Continue the text on US health care affordability policy, beginning after its final sentence.

++++ Extracted text

Congress could focus on incremental reforms to enhance the affordability of health care. Both parties have members who would instead like to return to bigger arguments about how to completely restructure the health system and reduce health care costs for all individuals in the US. Long-standing policies based on ideological, polarized positions are again being proposed as the fix for affordable health insurance. On the left, some progressives are arguing for national health insurance or single-payer, universal coverage. On the right, some conservatives are arguing that US health care can only be fixed by scrapping much of the federal government’s involvement in health care and letting a free market with a less prominent role for insurance solve continuing problems with affordability and access.

But the ideological purists on both sides are missing the point.

It would be useful to keep in mind 3 important realities of US health policy. First, the affordability question most patients and their families ask is “Can I afford health care?” For many, the answer is, “No.” Those who want major reforms to US health care often aim to reduce the aggregate cost of care to taxpayers through major changes such as creating a single insurer or eliminating most insurance from health care transactions. Although most US individuals are relatively satisfied with their own health care coverage, which is similar to other nations, individuals believe their own health care costs are the most urgent health care problem.

A second reality is the unique view of health care in the US. Individuals in the US disagree with the premise that health care is a pure social good that must be available to all. Advocates for more government intervention and support for health care hold up examples from other high-income countries (especially western European of Nordic countries); however, almost all of these nations have long established health care as a basic right; in fact, many countries (including Belgium, Finland, Germany, Iceland, Italy, Luxembourg, Spain, and Sweden) have enshrined the right to health care in their constitutions. The US Constitution does not include health care as an inalienable right. Academics can argue the merits of single-payer universal coverage proposals, but implementing such policy change in the US is unlikely.

Third, the US has a health care financing system that is more complex and varied than the nations and would be administratively, financially, and politically difficult to unwind. Revenue is distributed beyond many parts of the health care system, and both large publicly traded companies and private investors are heavily invested in its complexity. What scholars often refer to as excess costs in US health care spending accrue to both nonprofit and for-profit insurance companies and administrators, health facilities, health professionals, and prescription drug companies; all entities have a stake in the current financing and delivery system. Federal and state governments enjoy lower administrative costs, but also pay clinicians below commercial market rates. These lower rates can have an impact on the availability of clinicians, care accessibility, and the quality of care available – particularly in parts of the country where there are clinician shortages.

What do these realities mean for the current standoff in US health care policy? If policymakers approach the debate over health care affordability from the hard right or left, no remedy is likely to be found for those likely to lose their insurance coverage this year as a result. It is also unlikely that a solution to concerns about affordability will be found through a major national overhaul of health care financing and delivery in the next several election cycles.

Policymakers should consider a solution that includes elements drawn from what both Republicans and Democrats have asked for during this debate. Thus, help for those impacted by the expired [ACA] subsidies will not come through sweeping change but rather through incremental adjustments that continue to build on center-left or center-right approaches. Minimum, small-dollar premium contributions have been proposed by some Republicans as a mechanism to mitigate fraud, though with the potential to create administrative barriers for some individuals with low incomes.

++++++++
++++ Exercise data

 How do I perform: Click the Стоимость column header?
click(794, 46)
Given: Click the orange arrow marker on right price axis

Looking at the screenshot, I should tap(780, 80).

++++++++

Exercise output =
Making health care costs more affordable for families and for the country is likely to occur only through careful, incremental changes in multiple aspects of the health financing and delivery system rather than ideologically driven sweeping change. In the short term, policymakers should focus on the realistic adjustments to existing policy that enable more individuals to access the care that they need.

The ongoing debate over US health reform, as with other issues, has gotten entangled in both political polarization and ideological extremism. Although partisans on both sides are unlikely to admit it, the best solutions to enhancing affordability and access lie in the middle – taking  ome ideas from each side and balancing the trade-offs to maximize the benefits to patients. Policymakers ought to keep in mind that the understanding of health affordability among US individuals is based on their personal economics, that there is no right to health care in the US, and that sweeping change for the left or right is unlikely given the political situation the country is in today. Compromise and incremental adjustments feel unsatisfying, but they are the realistic path to addressing the health system affordability challenge in the US.


Priced Out: The economic and ethical costs of American Health Care, Princeton University Press, 2019, by Uwe E. Reinhardt


This book seeks to shed light on important and often bizarre and curious facts and realities about the many facets of our mysterious and expensive health care system.

Unfortunately, we are too shy in this country to debate forthrightly the ethical precepts we would like to see imposed on our health care system. It can fairly be said that this shyness is particularly evident on the right of the ideological spectrum – among Americans who would prefer to see health care rationed at least to some extent by price and ability to pay, that is, by income class.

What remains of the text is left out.